Somewhat belatedly–but it was a great conference and I’ve had a lot to think about since I got home late on Friday night.

Last week, I attended the SARC IV, a regional conference of the SLA, as a student travel grant recipient of the Florida & Caribbean chapter. The location, St. Pete, was lovely and the hotel had great wireless. Not that I got much chance to use it–I was busy soaking up everything I could.

Here’s a run-down of the presentations I attended:

Collaboration: Erasing the lines in the sand–presented by Ruth V. Fuller

  • Team-oriented collaboration is more in vogue than leader-oriented collaboration, but in all cases a variety of political issues are likely to come into play. Successful collaborations are built on mutual benefit and firm deadlines.

Live Library Instruction for Distance Learners–presented by Catherine Levallée-Welch

  • Covered the use of Elluminate for distance library instruction. Of particular interest was the use of Elluminate for virtual office hours.

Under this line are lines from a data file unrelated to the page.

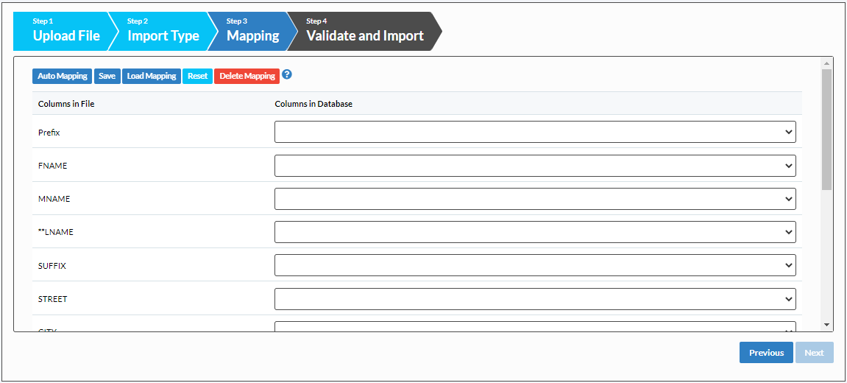Reset the column mapping
Image resolution: width=847 pixels, height=383 pixels.
tap(198, 76)
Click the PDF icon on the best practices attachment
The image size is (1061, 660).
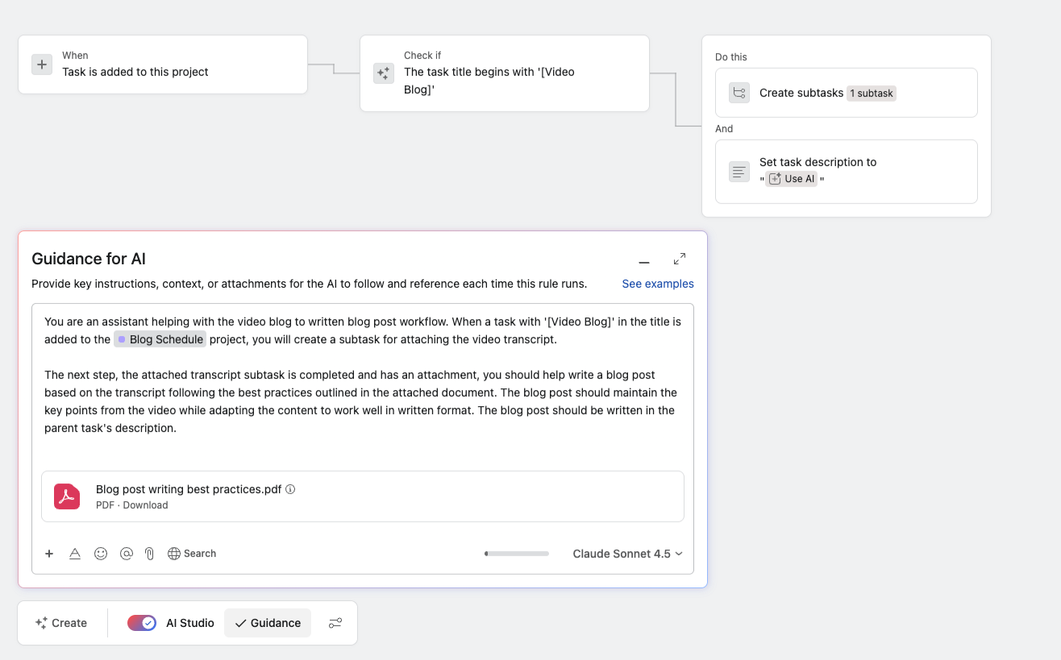pyautogui.click(x=67, y=496)
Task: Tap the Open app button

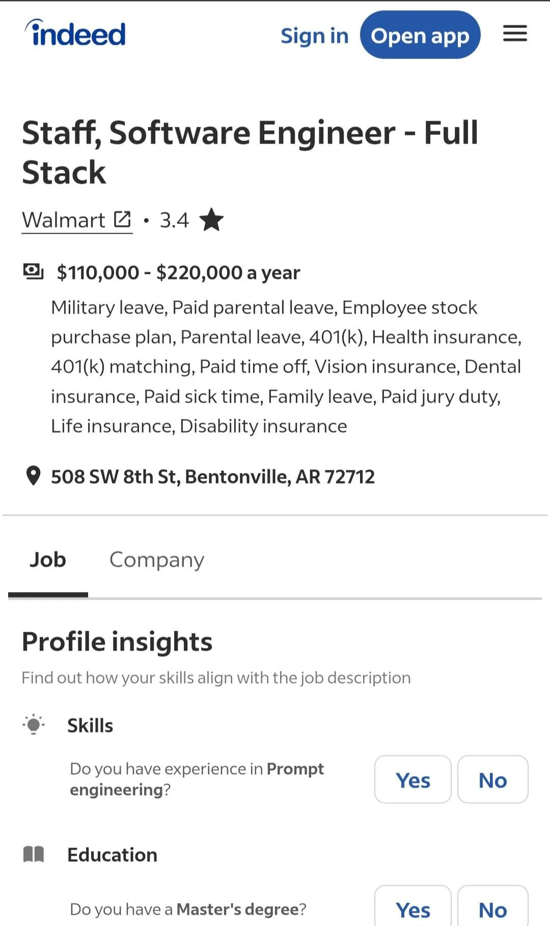Action: pos(420,35)
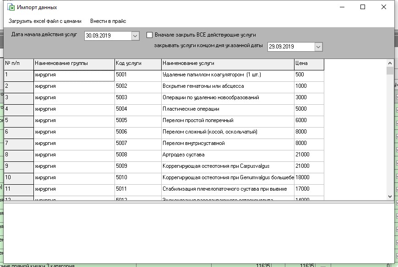Select the 'Перелом внутрисуставной' service row

tap(224, 143)
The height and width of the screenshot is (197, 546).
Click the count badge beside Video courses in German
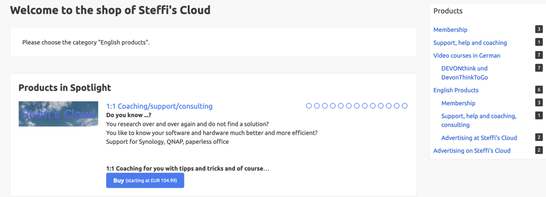[539, 56]
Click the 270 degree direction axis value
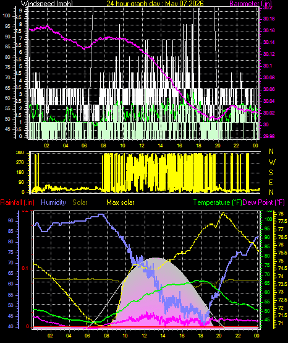The height and width of the screenshot is (343, 288). tap(20, 163)
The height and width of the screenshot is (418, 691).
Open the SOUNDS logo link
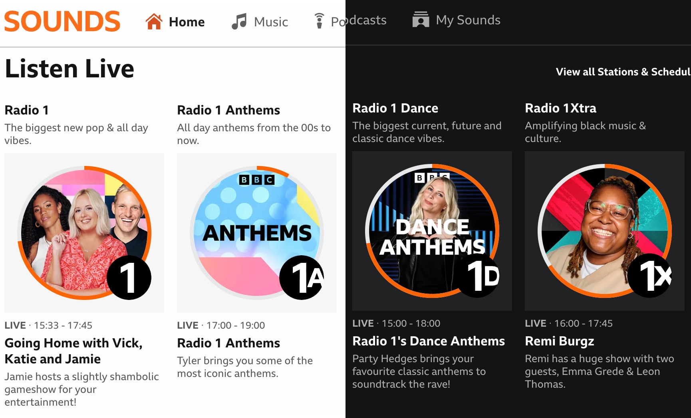coord(62,22)
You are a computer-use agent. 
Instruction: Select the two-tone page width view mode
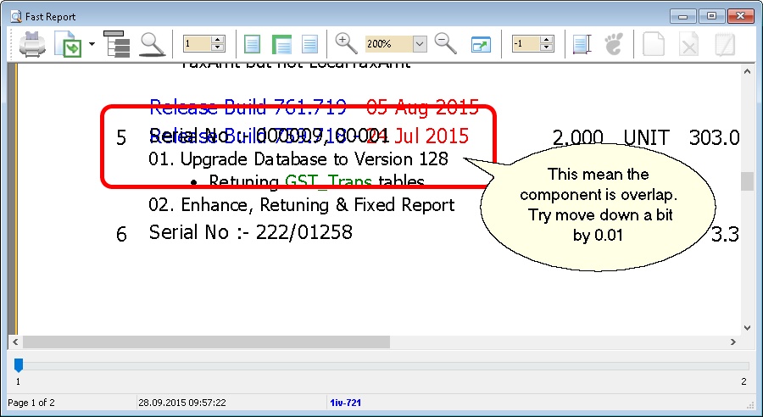point(281,43)
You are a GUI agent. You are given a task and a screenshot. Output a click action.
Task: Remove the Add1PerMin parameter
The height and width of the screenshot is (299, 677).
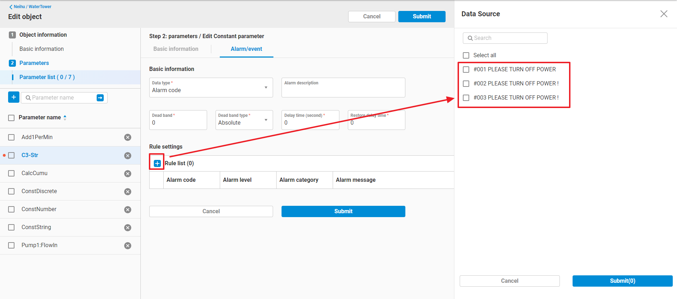pos(128,137)
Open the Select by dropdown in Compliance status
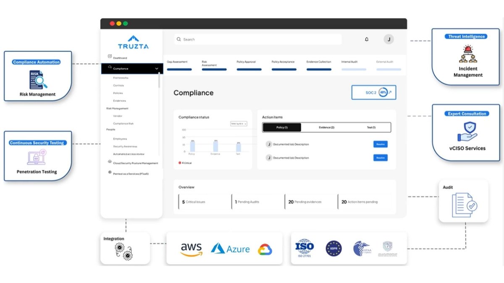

Core Competencies for Information Professionals of the 21st Century–presented by Rebecca Vargha

  • Moral of the story: learn how to change and change again. Track your professional and emotional competencies for suriving in the profession.

Managing Space Age Content–presented by Jeff Wolfe

  • Just about the coolest presentation ever. Mr. Wolfe discussed his use of InMagic’s Presto to build a digital library of shuttle images for NASA. Specific challenges were supporting diverse users and managing user permissions for SBU (sensitive but unclassified) information.

The Library: the Biographer’s Greatest Asset and Greatest Threat– presented by Graham Farmelo

  • Farmelo reflected on his experience at libraries and archives while writing his forthcoming bio of Paul Dirac. He has some questions for us: how can we improve security for unique documents while maintaining user accessibility, how can we offer better external research services such as translation & reasonable scanning/copying, and how can we work to create good archives of contemporary scientists’ lives.

Creating Digital Libraries, Practically Speaking–presented by Barbara Shearer, Inez Dinwoodie, and Deborah Balsamo

  • Shearer discussed building the library collection for the FSU School of Medicine, serving med students spread across the state and mandated to be 95% digital. She keeps an eagle eye on database subscription fees as even small fluctuations hit her budget hard. Her advice: if anyone ever offers you the chance to build something from the ground up, take it.
  • Dinwoodie discussed the information services at a federally funded research center in VA. Focused on access, maintaining visibility, and delivering value-added, filtered information. Keeping the info hub in the spotlight is important for continue existence. Uses an in-house product for social tagging of info resources.
  • Balsamo discussed creating a dig. library for the EPA national library network. Ambitious project to scan over 50k internal documents.

Maybe you can tell, I’m really into digital libraries :)

Overall, I was impressed and inspired by the professionals that I met, the projects that they are taking on, and the tenacity with which they confront the challenges of operating a library in a setting that may or may not appreciate its value. At least, it needs to be reminded constantly, which is increasingly true for all libraries. Rebecca Vargha used a phrase I particularly liked to describe what it takes to thrive in this world: a determination to accept reality. Phrased like that, it’s quite a strength. Wishing for things to be better never gets you as far as working with what you have.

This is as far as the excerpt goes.